**YOUR TASK**: Go through the data below and gather each line containing "computer".

**LISTED RECORDS**:
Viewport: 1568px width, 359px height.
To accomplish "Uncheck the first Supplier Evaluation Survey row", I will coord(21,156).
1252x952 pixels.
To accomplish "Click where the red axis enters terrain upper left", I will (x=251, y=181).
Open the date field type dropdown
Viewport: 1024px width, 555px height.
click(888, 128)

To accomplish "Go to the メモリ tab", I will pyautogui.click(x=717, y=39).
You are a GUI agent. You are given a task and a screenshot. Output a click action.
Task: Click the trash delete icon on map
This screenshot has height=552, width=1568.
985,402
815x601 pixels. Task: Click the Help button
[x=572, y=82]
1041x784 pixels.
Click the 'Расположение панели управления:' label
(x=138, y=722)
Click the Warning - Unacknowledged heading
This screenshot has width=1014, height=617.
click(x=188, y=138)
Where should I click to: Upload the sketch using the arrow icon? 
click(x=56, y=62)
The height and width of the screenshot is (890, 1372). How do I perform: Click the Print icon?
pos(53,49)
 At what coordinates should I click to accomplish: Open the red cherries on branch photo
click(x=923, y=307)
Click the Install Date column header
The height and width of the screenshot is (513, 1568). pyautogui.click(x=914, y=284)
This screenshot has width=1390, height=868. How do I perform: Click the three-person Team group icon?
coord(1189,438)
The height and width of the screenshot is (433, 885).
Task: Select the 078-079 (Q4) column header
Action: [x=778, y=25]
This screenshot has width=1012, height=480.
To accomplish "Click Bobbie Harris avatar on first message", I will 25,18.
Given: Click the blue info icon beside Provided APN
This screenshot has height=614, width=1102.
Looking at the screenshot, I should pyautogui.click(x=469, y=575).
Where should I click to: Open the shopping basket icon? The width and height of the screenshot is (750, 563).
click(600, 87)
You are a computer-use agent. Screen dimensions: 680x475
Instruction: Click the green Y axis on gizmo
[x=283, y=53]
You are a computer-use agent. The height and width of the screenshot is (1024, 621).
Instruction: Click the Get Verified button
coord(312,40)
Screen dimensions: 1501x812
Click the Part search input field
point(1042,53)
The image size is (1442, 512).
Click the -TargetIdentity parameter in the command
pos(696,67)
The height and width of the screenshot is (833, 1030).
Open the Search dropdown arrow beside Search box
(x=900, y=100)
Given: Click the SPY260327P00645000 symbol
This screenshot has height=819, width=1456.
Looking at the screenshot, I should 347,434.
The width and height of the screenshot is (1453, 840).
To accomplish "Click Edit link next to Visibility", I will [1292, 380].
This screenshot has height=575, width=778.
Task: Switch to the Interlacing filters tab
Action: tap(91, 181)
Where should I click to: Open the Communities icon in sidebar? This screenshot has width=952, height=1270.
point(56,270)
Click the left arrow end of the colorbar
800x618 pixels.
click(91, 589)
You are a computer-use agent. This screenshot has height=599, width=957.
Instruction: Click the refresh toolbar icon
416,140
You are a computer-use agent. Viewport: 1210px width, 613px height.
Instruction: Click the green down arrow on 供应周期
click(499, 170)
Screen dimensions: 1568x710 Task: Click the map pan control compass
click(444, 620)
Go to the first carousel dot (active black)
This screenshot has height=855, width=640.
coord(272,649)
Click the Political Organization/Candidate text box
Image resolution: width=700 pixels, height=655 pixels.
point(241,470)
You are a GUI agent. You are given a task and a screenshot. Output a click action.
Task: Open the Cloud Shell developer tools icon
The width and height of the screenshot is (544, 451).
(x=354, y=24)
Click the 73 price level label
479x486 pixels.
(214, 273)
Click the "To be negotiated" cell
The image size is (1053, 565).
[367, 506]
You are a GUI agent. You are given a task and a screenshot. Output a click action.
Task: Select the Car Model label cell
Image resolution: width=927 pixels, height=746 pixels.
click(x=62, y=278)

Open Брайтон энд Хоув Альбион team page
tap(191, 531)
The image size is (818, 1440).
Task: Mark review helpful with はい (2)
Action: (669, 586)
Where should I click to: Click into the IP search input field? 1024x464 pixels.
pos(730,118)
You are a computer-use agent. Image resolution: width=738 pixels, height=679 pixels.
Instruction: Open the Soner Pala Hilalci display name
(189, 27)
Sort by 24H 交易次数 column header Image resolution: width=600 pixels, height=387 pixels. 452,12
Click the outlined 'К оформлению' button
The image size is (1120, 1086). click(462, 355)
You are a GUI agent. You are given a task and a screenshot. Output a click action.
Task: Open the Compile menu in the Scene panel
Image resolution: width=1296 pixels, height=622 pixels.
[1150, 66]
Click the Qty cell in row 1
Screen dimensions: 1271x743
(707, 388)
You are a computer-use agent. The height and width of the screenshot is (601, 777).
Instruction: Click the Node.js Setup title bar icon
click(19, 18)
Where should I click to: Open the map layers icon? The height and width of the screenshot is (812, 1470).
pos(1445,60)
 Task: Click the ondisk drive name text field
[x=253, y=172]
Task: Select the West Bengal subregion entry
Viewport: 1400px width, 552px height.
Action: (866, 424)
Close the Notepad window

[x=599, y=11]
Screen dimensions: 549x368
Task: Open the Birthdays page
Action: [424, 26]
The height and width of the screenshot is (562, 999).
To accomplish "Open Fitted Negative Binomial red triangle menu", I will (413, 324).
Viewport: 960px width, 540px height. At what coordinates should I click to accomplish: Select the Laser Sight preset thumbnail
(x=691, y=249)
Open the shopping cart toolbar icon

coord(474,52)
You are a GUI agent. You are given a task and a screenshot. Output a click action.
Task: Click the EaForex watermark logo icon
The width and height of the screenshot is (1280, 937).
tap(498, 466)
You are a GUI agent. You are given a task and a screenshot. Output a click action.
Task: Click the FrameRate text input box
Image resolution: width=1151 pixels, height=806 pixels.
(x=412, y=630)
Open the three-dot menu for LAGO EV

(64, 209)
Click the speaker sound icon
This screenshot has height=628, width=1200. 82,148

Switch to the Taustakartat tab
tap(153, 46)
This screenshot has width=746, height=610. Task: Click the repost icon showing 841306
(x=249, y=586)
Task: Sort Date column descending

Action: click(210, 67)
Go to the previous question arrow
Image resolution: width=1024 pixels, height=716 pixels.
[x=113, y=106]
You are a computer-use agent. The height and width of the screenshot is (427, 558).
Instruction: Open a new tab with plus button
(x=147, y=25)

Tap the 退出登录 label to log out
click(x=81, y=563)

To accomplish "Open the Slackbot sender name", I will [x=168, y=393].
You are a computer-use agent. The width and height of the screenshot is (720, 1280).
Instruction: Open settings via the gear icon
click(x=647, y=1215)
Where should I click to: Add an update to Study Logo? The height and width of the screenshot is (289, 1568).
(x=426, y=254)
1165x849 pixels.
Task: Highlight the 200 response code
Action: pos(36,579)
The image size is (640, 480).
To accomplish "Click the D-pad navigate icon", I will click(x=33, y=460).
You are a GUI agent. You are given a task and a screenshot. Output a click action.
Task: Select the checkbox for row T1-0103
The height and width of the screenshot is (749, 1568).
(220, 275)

**EXERCISE ANSWER**:
You are a computer-use agent. Screen dimensions: 680x475
You are a computer-use agent. The height and width of the screenshot is (1024, 621).
You are a computer-use agent. This screenshot has height=599, width=957.
You are a computer-use agent. Viewport: 1210px width, 613px height.
You are a computer-use agent. Image resolution: width=738 pixels, height=679 pixels.
You are a computer-use agent. The height and width of the screenshot is (601, 777).
You are a computer-use agent. The height and width of the screenshot is (427, 558).
You are a computer-use agent. The width and height of the screenshot is (720, 1280).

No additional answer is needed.